Free range eggs! Organic, fresh chicken for dinners! How great does that sound?

I grew up in the suburbs outside Detroit but have lived in the country for a while. At the start of my country life, I made the mistakes city people make when they move to the country. Most of these errors were pointed out to me by experienced country folks but I did what most city people do when they’re given advice by country people—I ignored it. The errors were most obvious when I started raising chickens. The up side to these blunders is that they make for good stories at parties and added a lot of humor to my latest novel, Unfinished Business.

Free range eggs! Organic, fresh chicken for dinners! How great does that sound? To someone who’d moved from the city and has no idea what’s involved in raising chickens that sounds fantastic and like a whole lot of fun. After deciding I wanted to raise chickens, I bought some books, went online, and talked to people. Things I learned: how much space each chicken needs, what type of heat lamps are best to keep chicks warm, and the best atmosphere for nesting boxes. One piece of advice I ignored: put the nesting boxes in a cozy, dim corner because hens prefer darkness.
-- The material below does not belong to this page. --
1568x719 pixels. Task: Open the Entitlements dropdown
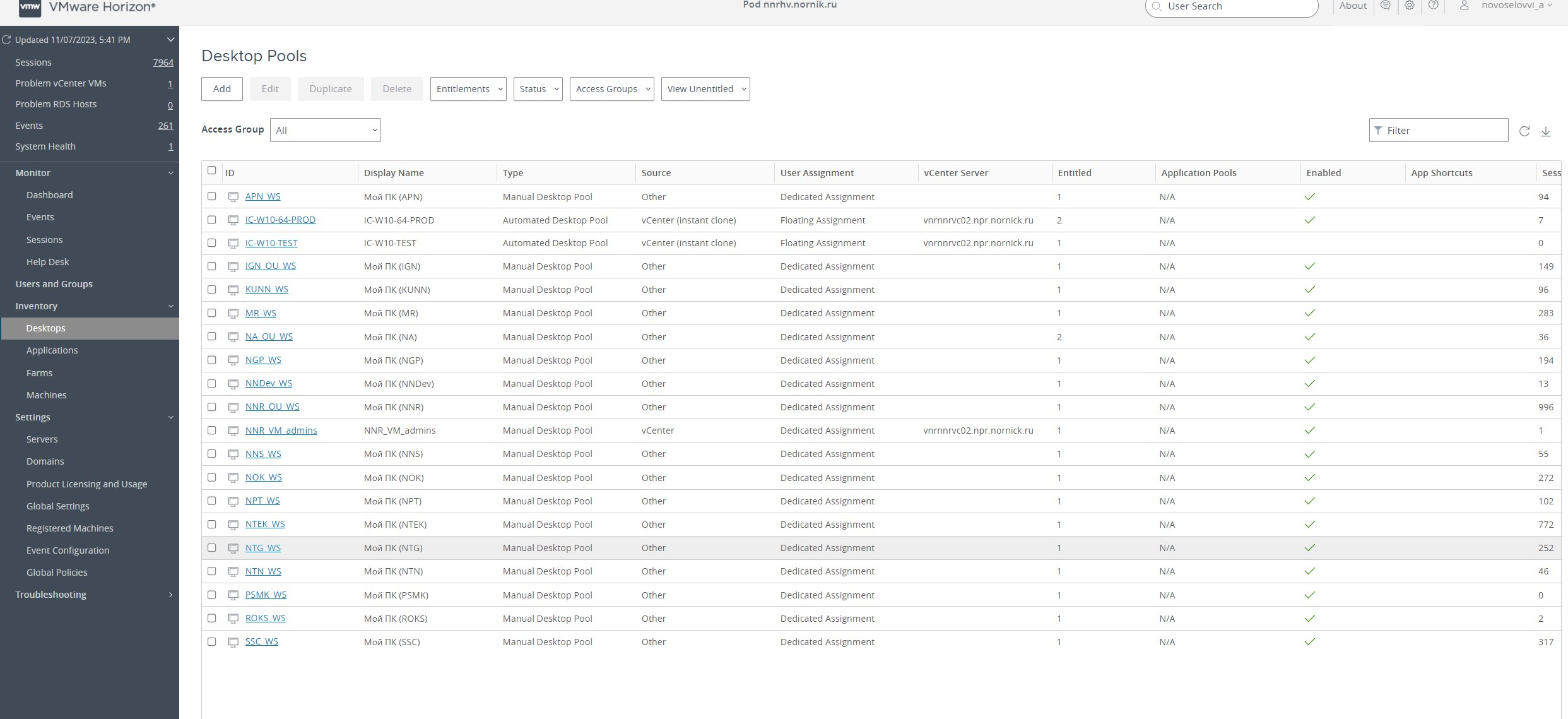[x=468, y=89]

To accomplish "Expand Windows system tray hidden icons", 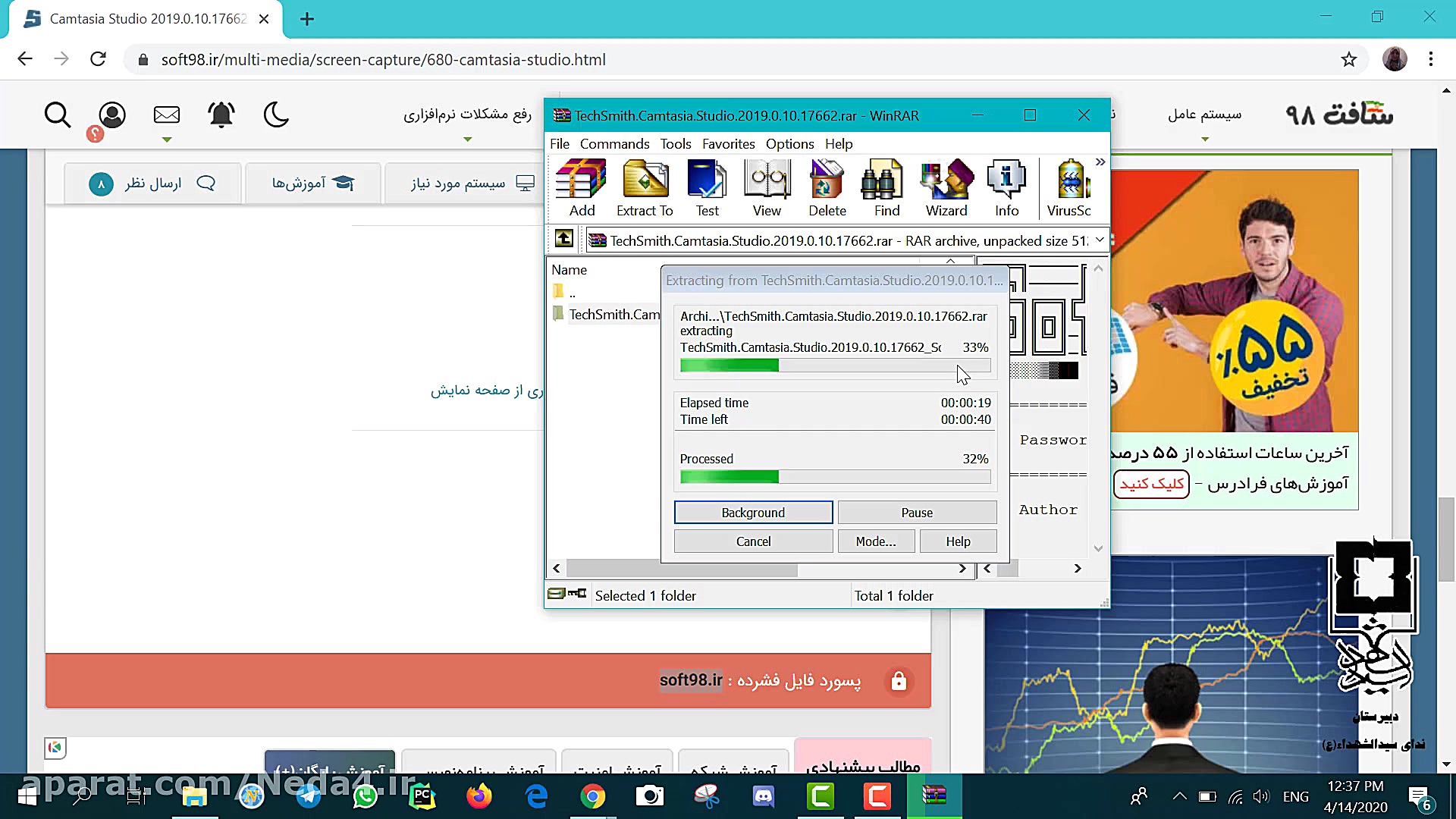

That simply didn’t sound right. Surely the hens would appreciate my thinking of their happiness and providing them with a cheerful coop.

After weeks of preparations, I brought the chicks home from the feed store and every morning, afternoon, and evening I checked on the adorable baby birds. I fussed over them and let myself be charmed by the silly peeping and the ridiculous way they fall asleep standing up.
It wasn’t until the chicks’ sweet yellow fluff had been replaced by brightly-colored feathers and the birds were old enough to venture out into the yard that my errors became apparent and I learned a few things that are, in retrospect, painfully obvious.

Chickens can and will fly. Right over the fence. My perfectly measured yard? Abandoned. The birds’ favorite place to spend the day was my herb garden, scratching and digging up all the tiny tender seedlings I’d carefully planted earlier that spring.

Something else I learned is that hens really do prefer dim lighting for egg laying. My cute tin nesting boxes, bolted to the wall of the coop in the pretty morning sun–empty. Instead of filling the boxes with eggs, the hens flew off, far away from the coop in search of cozy corners. Where did they find them? In my garage. On top of the trash bins. Or in the barn. Way in the back by the lawn furniture I’d bought at a garage sale years earlier and kept meaning to refinish.

The harshest lesson? Roosters really are mean. They look cute in cartoons and are pretty perched on fences, crowing at sunrise. But they’re mean. They don’t appreciate the hard work of taking care of them and they don’t want to be friends. Given the chance, they probably will hop up and scratch you with their spurs. It was this lesson that found its way into Hayley’s story.